Saved entries:
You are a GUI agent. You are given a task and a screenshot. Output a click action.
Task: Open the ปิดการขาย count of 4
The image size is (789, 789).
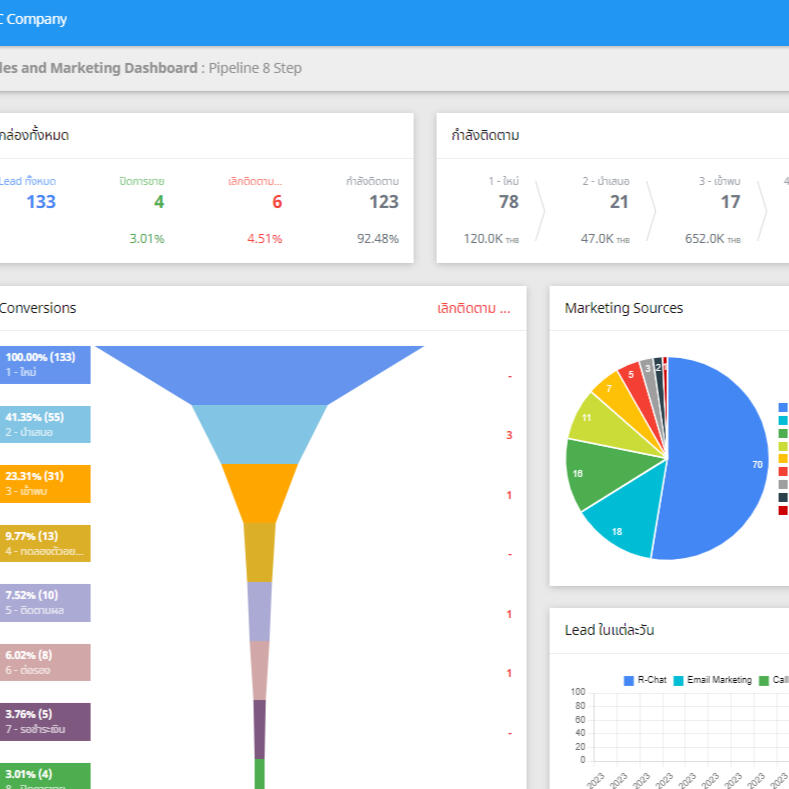[x=158, y=202]
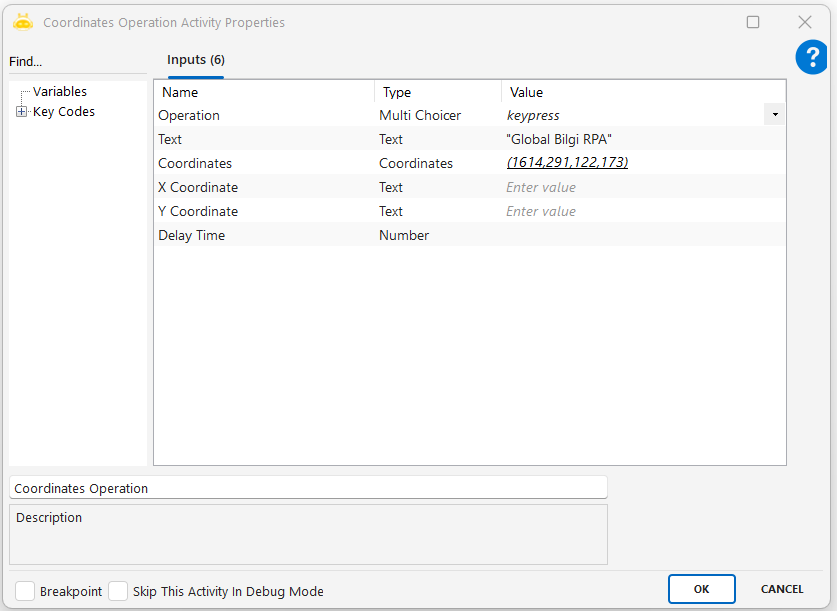Viewport: 837px width, 611px height.
Task: Click the blue help question mark icon
Action: pyautogui.click(x=811, y=57)
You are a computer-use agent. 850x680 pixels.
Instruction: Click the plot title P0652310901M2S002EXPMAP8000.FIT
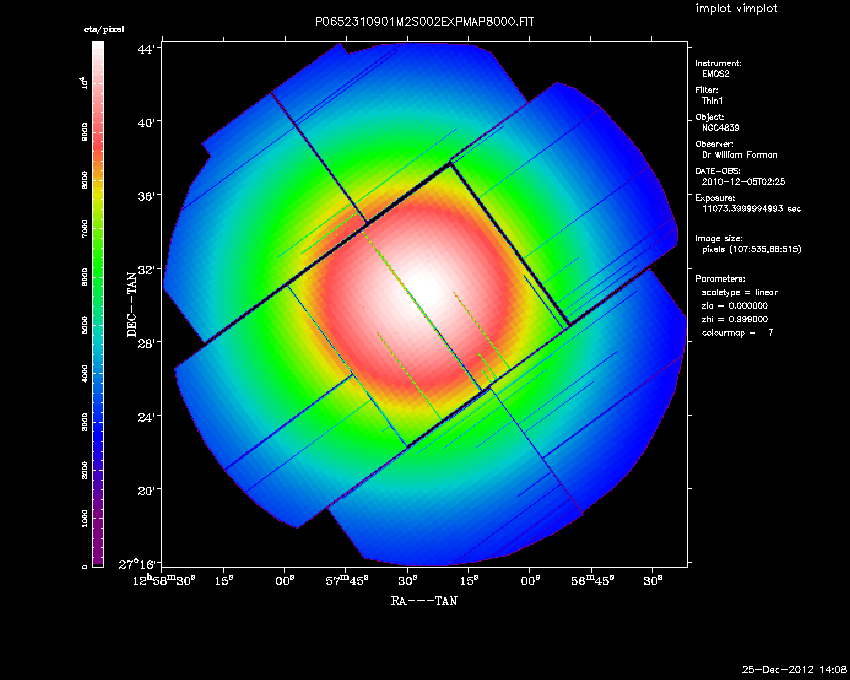pos(424,21)
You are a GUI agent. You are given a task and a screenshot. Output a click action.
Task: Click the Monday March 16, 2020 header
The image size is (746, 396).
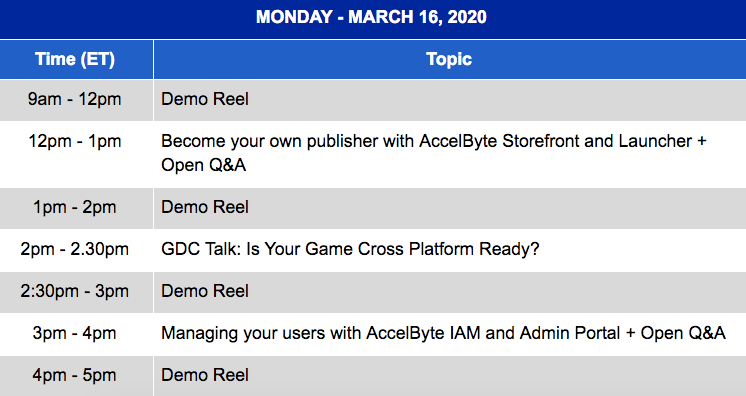pyautogui.click(x=371, y=17)
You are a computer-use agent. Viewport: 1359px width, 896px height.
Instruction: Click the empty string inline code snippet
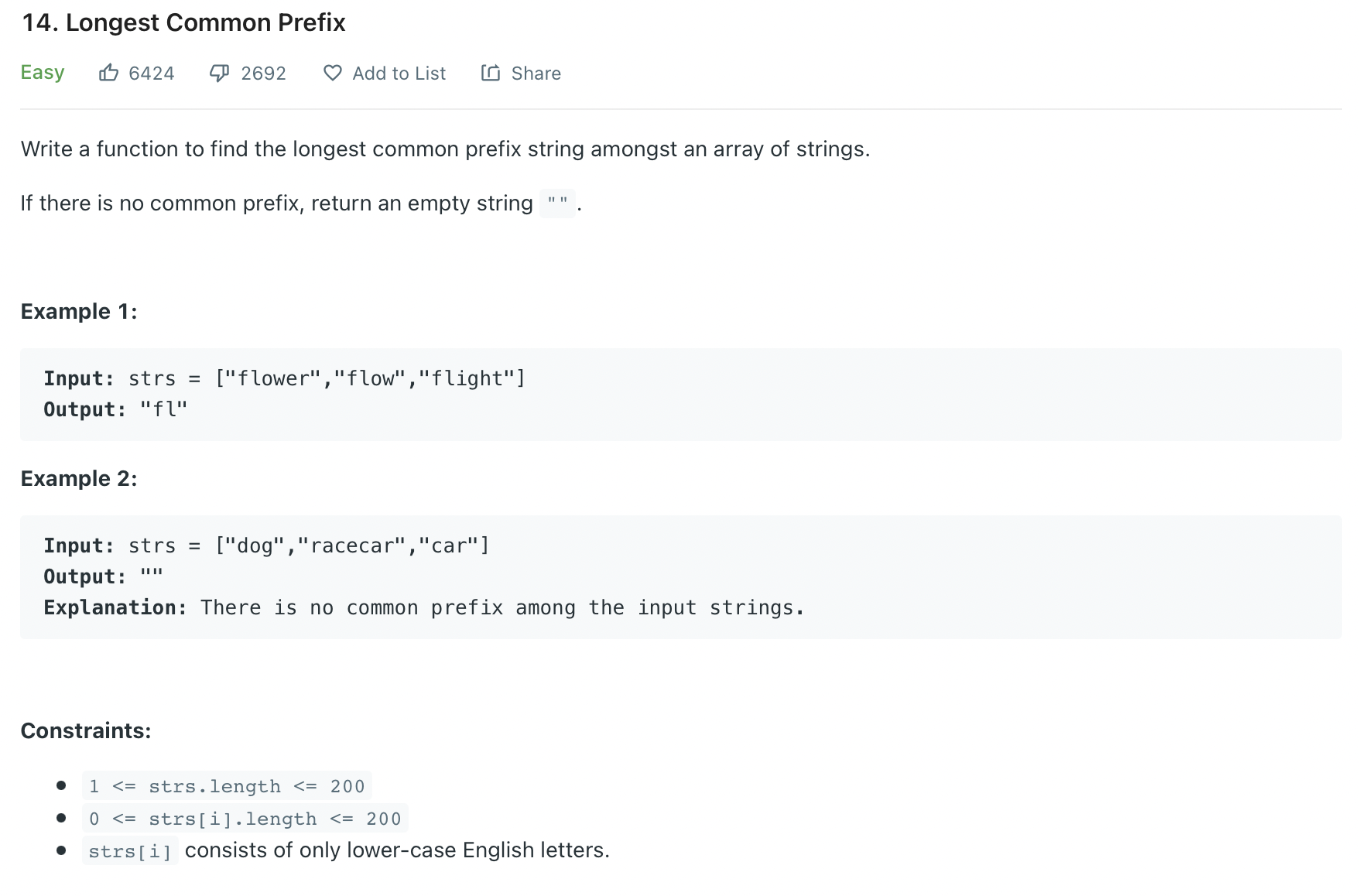click(x=557, y=203)
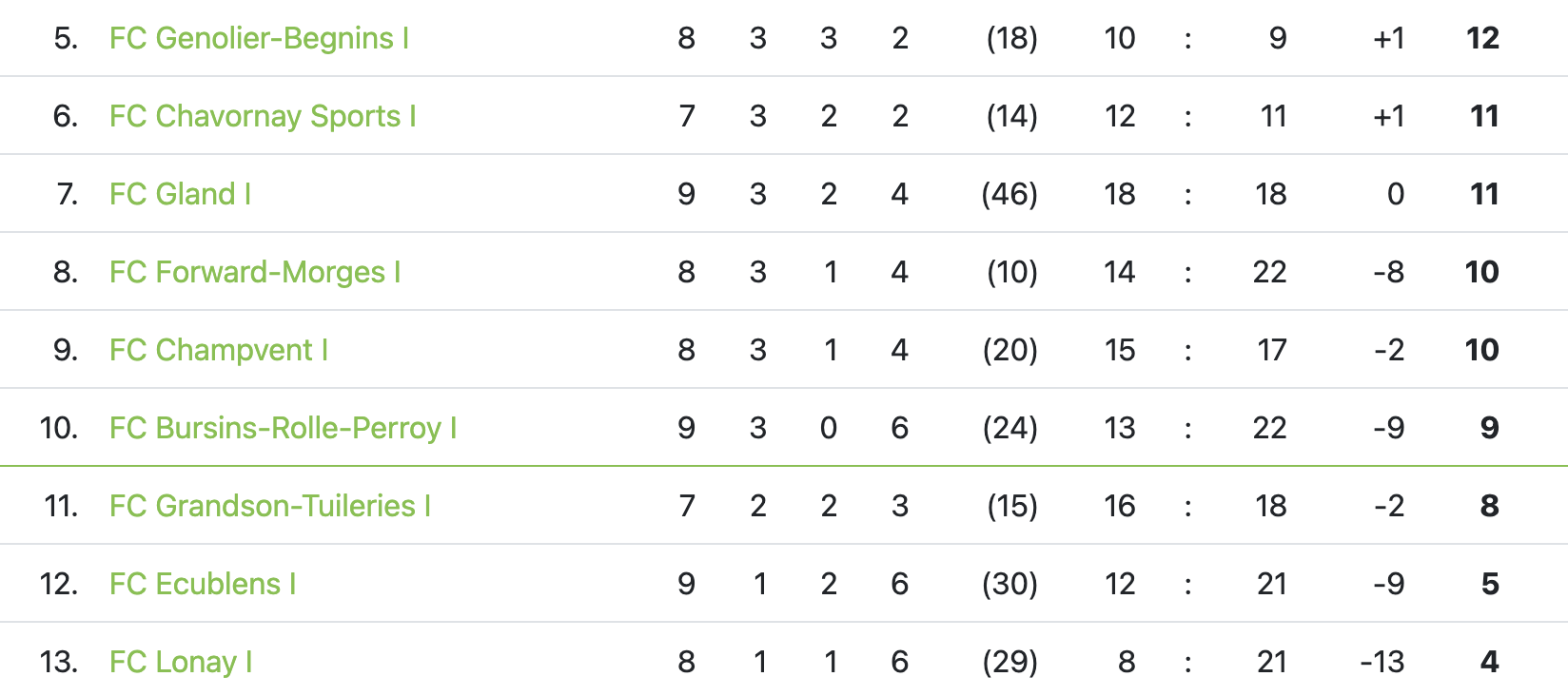This screenshot has height=696, width=1568.
Task: Select the FC Champvent I link
Action: pos(219,350)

**What to work on**
Please set down the records exactly, and keep every image out of the copy.

**Written solution**
You are a GUI agent. You are given a task and a screenshot. Output a click action.
Task: Open the ปิดการขาย count of 4
The image size is (789, 789).
[x=158, y=202]
Viewport: 837px width, 611px height.
Task: Click the blue help question mark icon
Action: pyautogui.click(x=811, y=57)
You are a computer-use agent. 850x680 pixels.
Instruction: Click the plot title P0652310901M2S002EXPMAP8000.FIT
pos(424,21)
You are a GUI agent. You are given a task and a screenshot. Output a click action.
Task: Click the Monday March 16, 2020 header
The image size is (746, 396).
pyautogui.click(x=371, y=17)
You are a computer-use agent. Viewport: 1359px width, 896px height.
Instruction: Click the empty string inline code snippet
click(x=557, y=203)
This screenshot has height=696, width=1568.
Task: Select the FC Champvent I link
Action: pos(219,350)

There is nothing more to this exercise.